**YOUR GOAL**.
Below, some lines carry pictures; leave those pictures out and retype exactly the lines from the one with "Where should I click to: Follow" through the one with "You are a computer-use".
___ DATA SHOWN ___
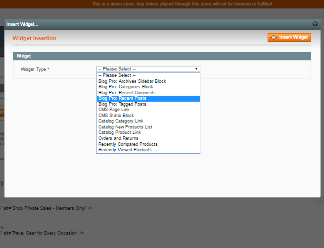Select Orders and Returns widget
324x248 pixels.
[118, 138]
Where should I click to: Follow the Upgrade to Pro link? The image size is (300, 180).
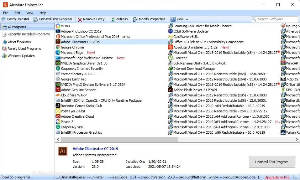click(x=277, y=177)
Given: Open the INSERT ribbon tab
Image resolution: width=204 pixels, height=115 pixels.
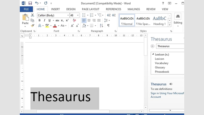Looking at the screenshot, I should [55, 9].
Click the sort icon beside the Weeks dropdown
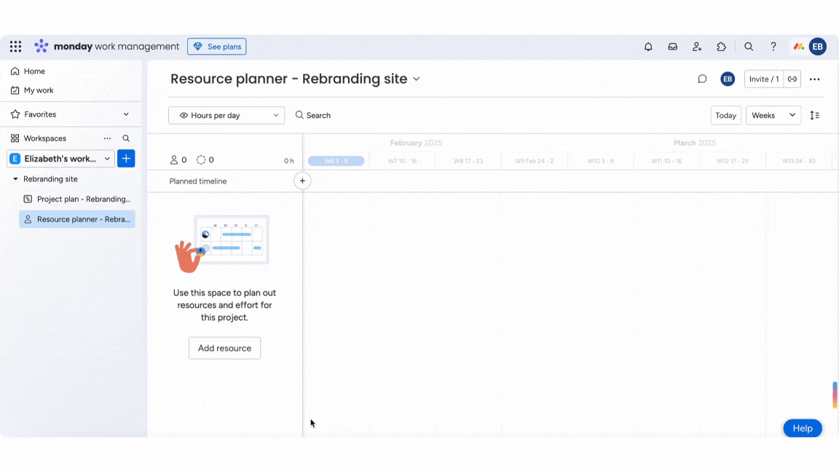The height and width of the screenshot is (472, 839). (x=815, y=115)
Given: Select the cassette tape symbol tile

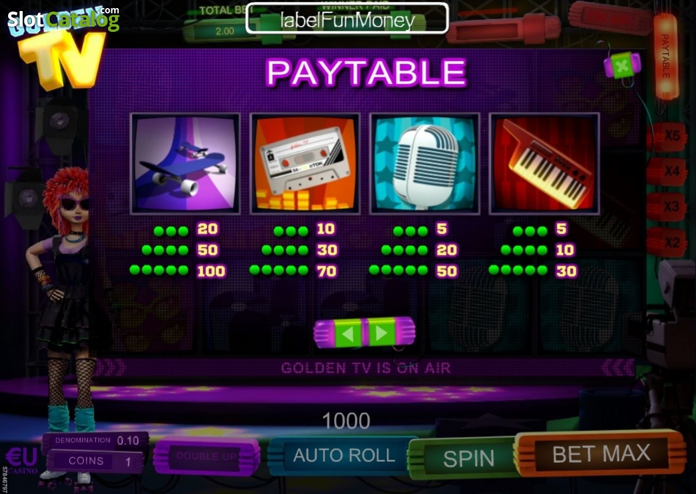Looking at the screenshot, I should point(305,164).
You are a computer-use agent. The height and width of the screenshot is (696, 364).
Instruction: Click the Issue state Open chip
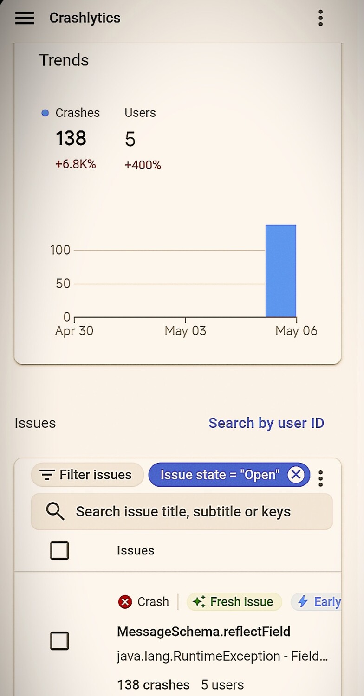[x=220, y=475]
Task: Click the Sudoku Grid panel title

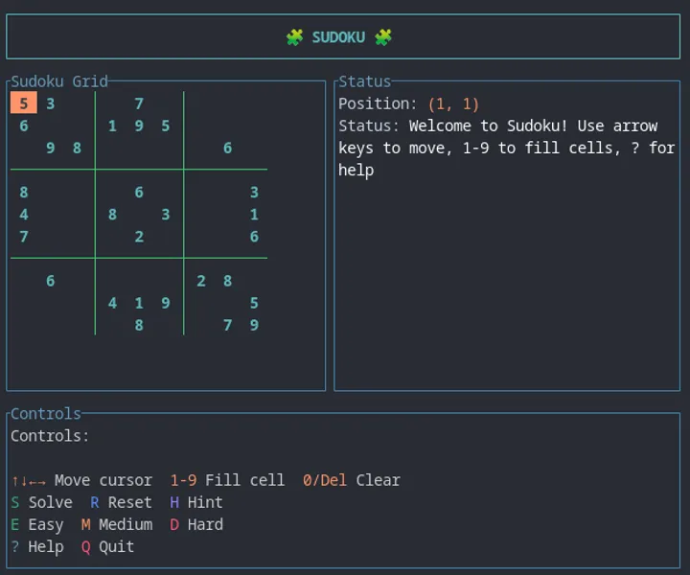Action: (59, 81)
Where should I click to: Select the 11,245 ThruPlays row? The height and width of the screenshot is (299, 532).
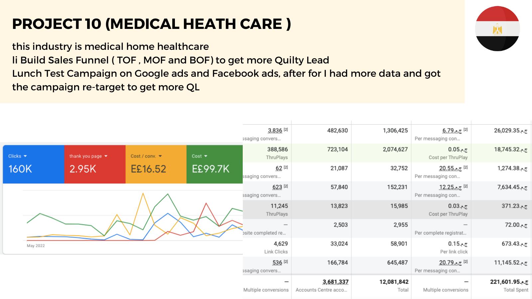tap(387, 209)
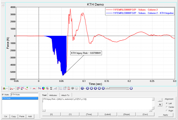Viewport: 178px width, 120px height.
Task: Select Right alignment radio button
Action: coord(167,111)
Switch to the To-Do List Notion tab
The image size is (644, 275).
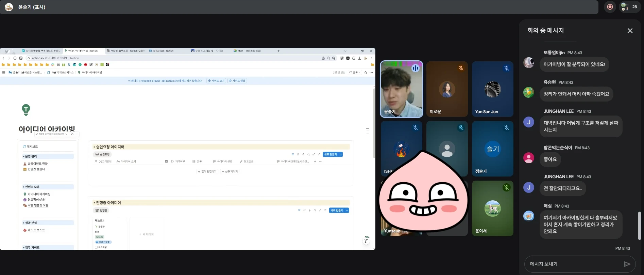[x=162, y=51]
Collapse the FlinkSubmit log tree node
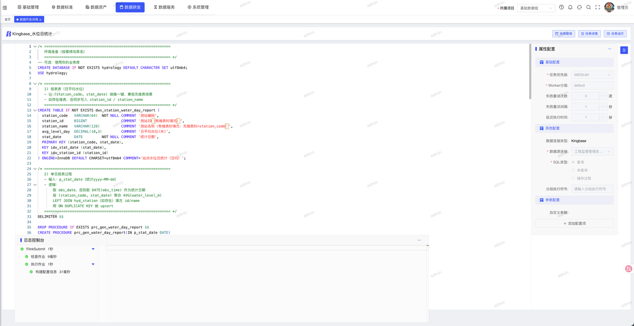 click(x=93, y=249)
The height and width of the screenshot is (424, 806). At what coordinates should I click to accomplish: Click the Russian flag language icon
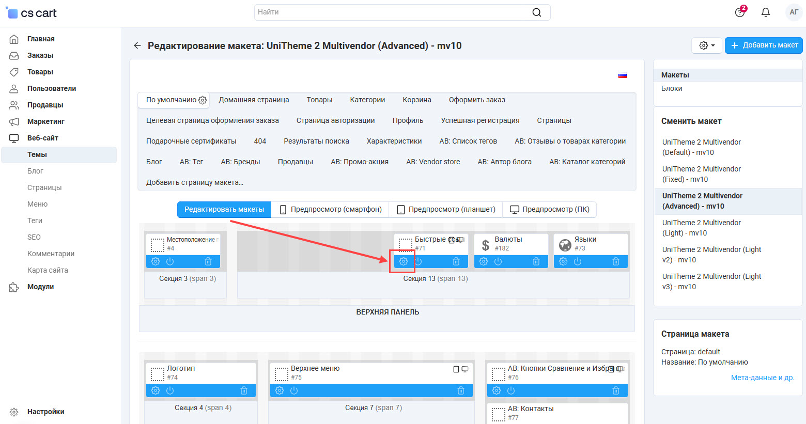623,75

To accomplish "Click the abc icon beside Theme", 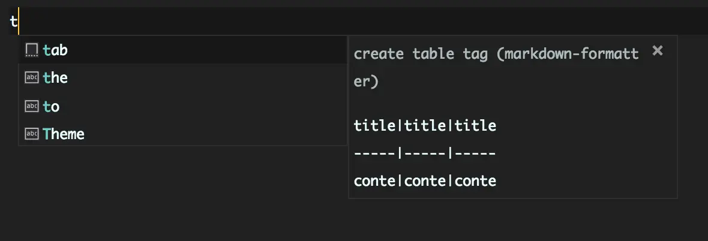I will coord(32,134).
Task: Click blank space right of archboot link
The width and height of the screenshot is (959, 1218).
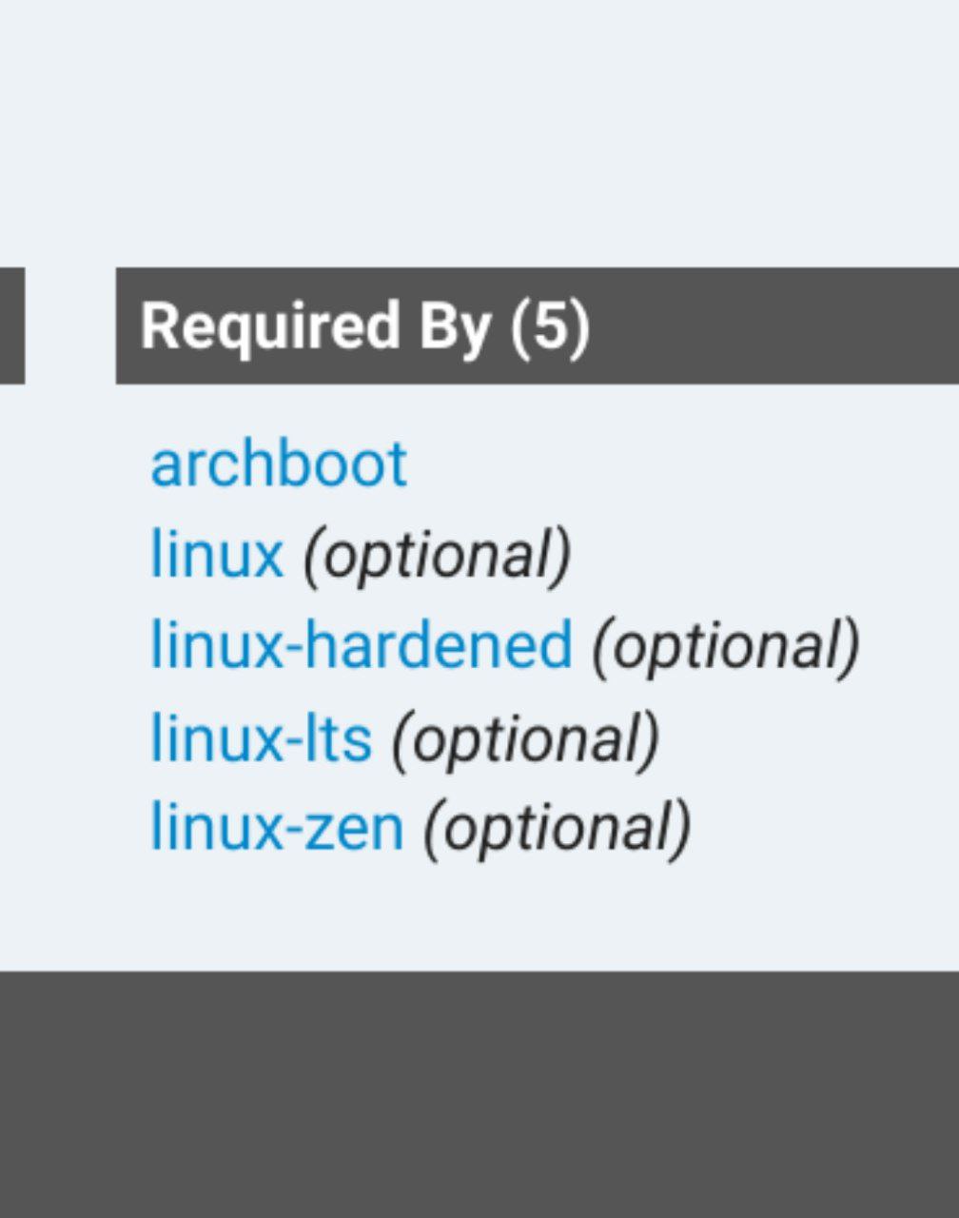Action: click(x=666, y=464)
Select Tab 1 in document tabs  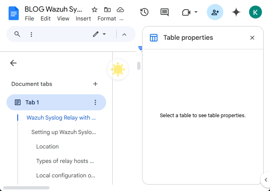(56, 102)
___
**WRITTEN SOLUTION**.
Where should I click to: Follow the Upgrade to Pro link? The image size is (300, 180).
click(x=277, y=177)
Given: Open the INSERT ribbon tab
Image resolution: width=204 pixels, height=115 pixels.
Looking at the screenshot, I should [55, 9].
Click the sort icon beside the Weeks dropdown
The height and width of the screenshot is (472, 839). (x=815, y=115)
Given: Select the cassette tape symbol tile

Looking at the screenshot, I should point(305,164).
You are a computer-use agent. The height and width of the screenshot is (696, 364).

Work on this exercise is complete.